Children and teens in Utah would lose access to social media apps such as TikTok if they don’t have parental consent and face other restrictions under a first-in-the-nation law designed to shield young people from the addictive platforms.

Two laws signed by Republican Gov. Spencer Cox Thursday prohibit kids under 18 from using social media between the hours of 10:30 p.m. and 6:30 a.m., require age verification for anyone who wants to use social media in the state and open the door to lawsuits on behalf of children claiming social media harmed them. Collectively, they seek to prevent children from being lured to apps by addictive features and from having ads promoted to them.

The companies are expected to sue before the laws take effect in March 2024.

The crusade against social media in Utah’s Republican-supermajority Legislature is the latest reflection of how politicians’ perceptions of technology companies has changed, including among typically pro-business Republicans.

Tech giants like Facebook and Google have enjoyed unbridled growth for over a decade, but amid concerns over user privacy, hate speech, misinformation and harmful effects on teens’ mental health, lawmakers have made Big Tech attacks a rallying cry on the campaign trail and begun trying to rein them in once in office. Utah’s law was signed on the same day TikTok’s CEO testified before Congress about, among other things, the platform’s effects on teenagers’ mental health.

But legislation has stalled on the federal level, pushing states to step in.

Outside of Utah, lawmakers in red states including Arkansas, Texas, Ohio and Louisiana and blue states including New Jersey are advancing similar proposals. California, meanwhile, enacted a law last year requiring tech companies to put kids’ safety first by barring them from profiling children or using personal information in ways that could harm children physically or mentally.

The new Utah laws also require that parents be given access to their child’s accounts. They outline rules for people who want to sue over harms they claim the apps cause. If implemented, lawsuits against social media companies involving kids under 16 will shift the burden of proof and require social media companies show their products weren’t harmful — not the other way around.

Social media companies could have to design new features to comply with parts of the laws that prohibit promoting ads to minors and showing them in search results. Tech companies like TikTok, Snapchat and Meta, which owns Facebook and Instagram, make most of their money by targeting advertising to their users.

The wave of legislation and its focus on age verification has garnered pushback from technology companies as well as digital privacy groups known for blasting their data collection practices.

Extracted data:
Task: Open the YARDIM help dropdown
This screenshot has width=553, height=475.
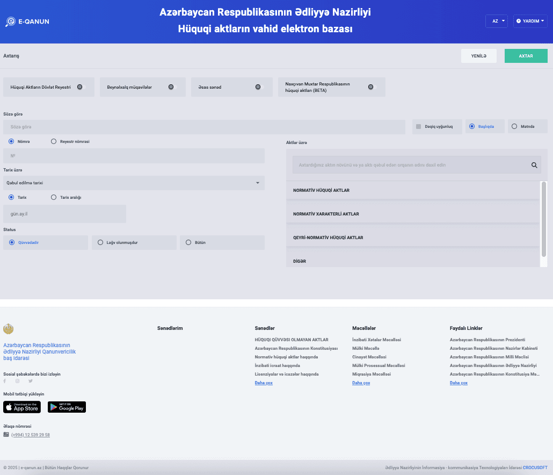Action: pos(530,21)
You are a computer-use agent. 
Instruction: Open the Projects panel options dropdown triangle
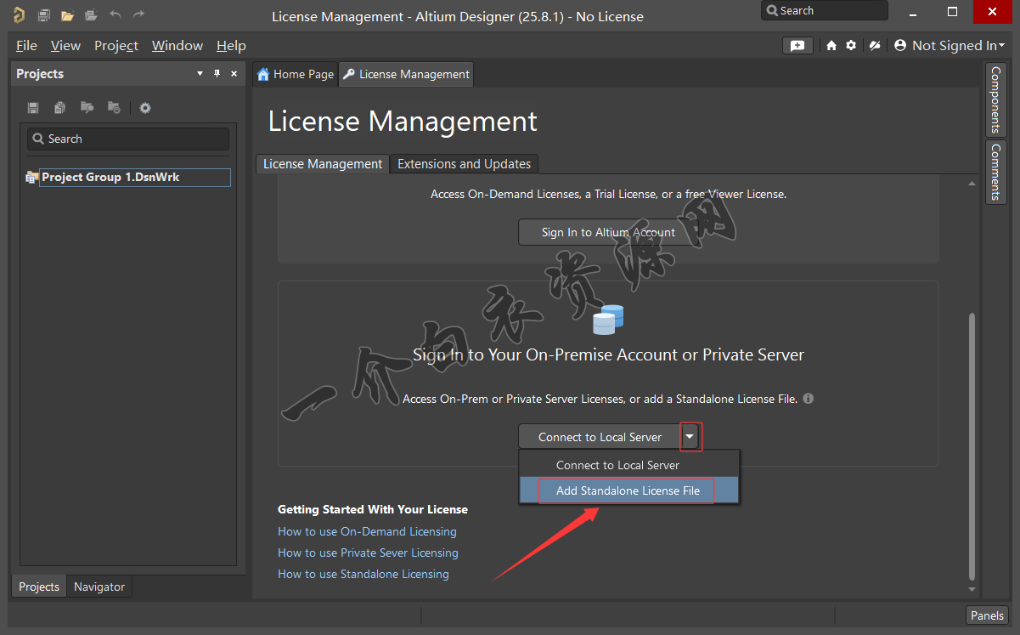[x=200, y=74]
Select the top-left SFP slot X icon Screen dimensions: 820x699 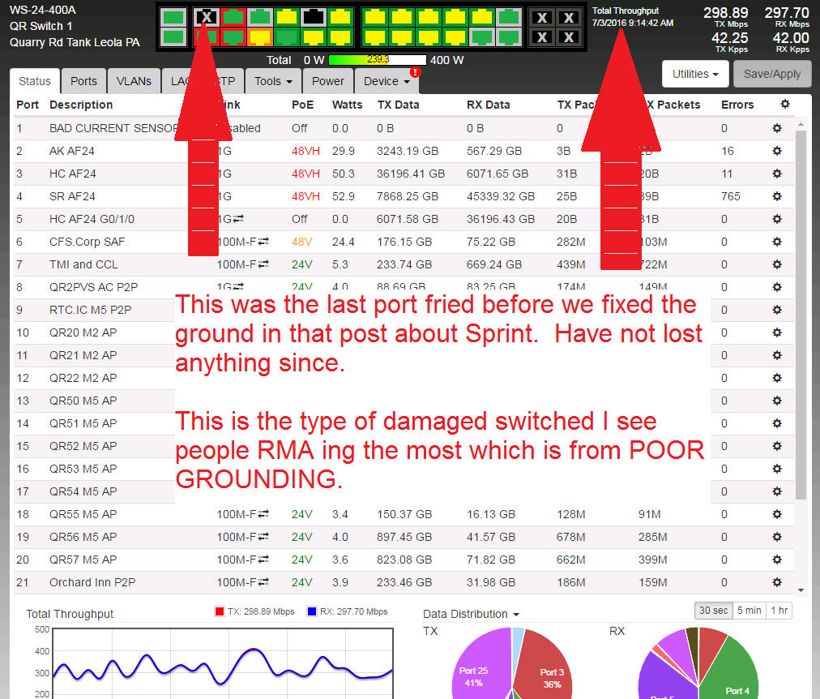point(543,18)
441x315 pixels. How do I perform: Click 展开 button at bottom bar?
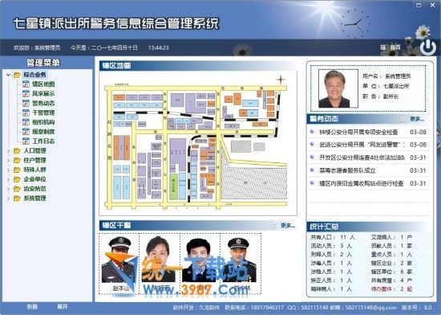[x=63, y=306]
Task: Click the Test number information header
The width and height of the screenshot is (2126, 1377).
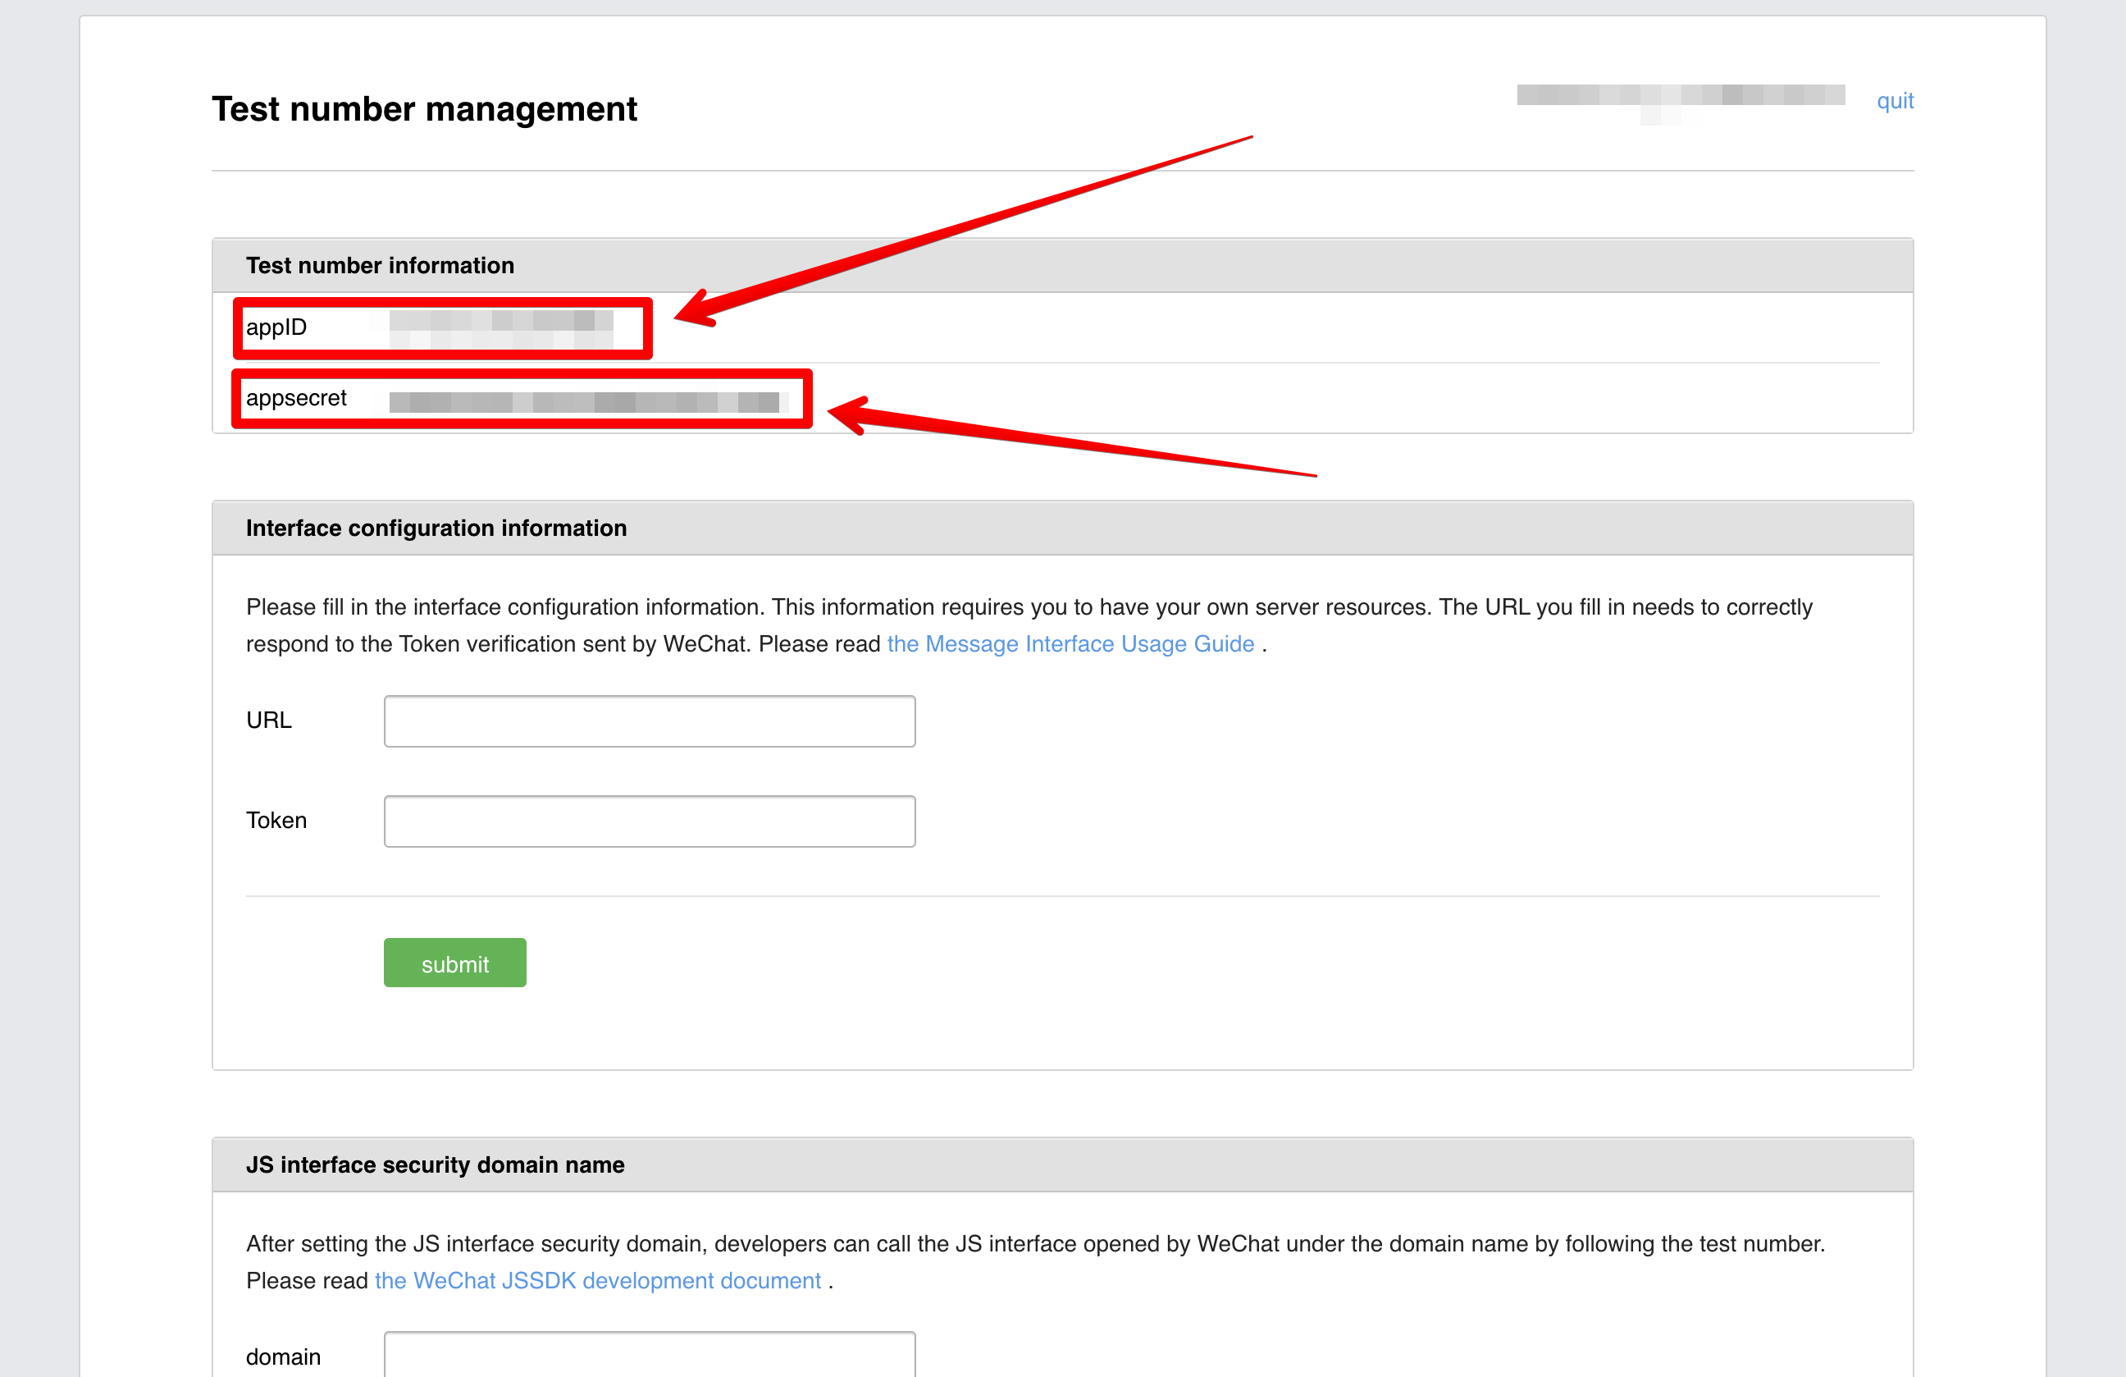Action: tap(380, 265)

Problem 1:
In the article about Utah's social media laws, during what hours are kids under 18 prohibited from using social media?
Problem 2:
Reproduce the article about Utah's social media laws, beginning at the words "Outside of Utah, lawmakers" and stopping after "physically or mentally.".
Rely only on the article about Utah's social media laws, not on the entries.

Exercise response 1:
Between 10:30 p.m. and 6:30 a.m.

Exercise response 2:
Outside of Utah, lawmakers in red states including Arkansas, Texas, Ohio and Louisiana and blue states including New Jersey are advancing similar proposals. California, meanwhile, enacted a law last year requiring tech companies to put kids’ safety first by barring them from profiling children or using personal information in ways that could harm children physically or mentally.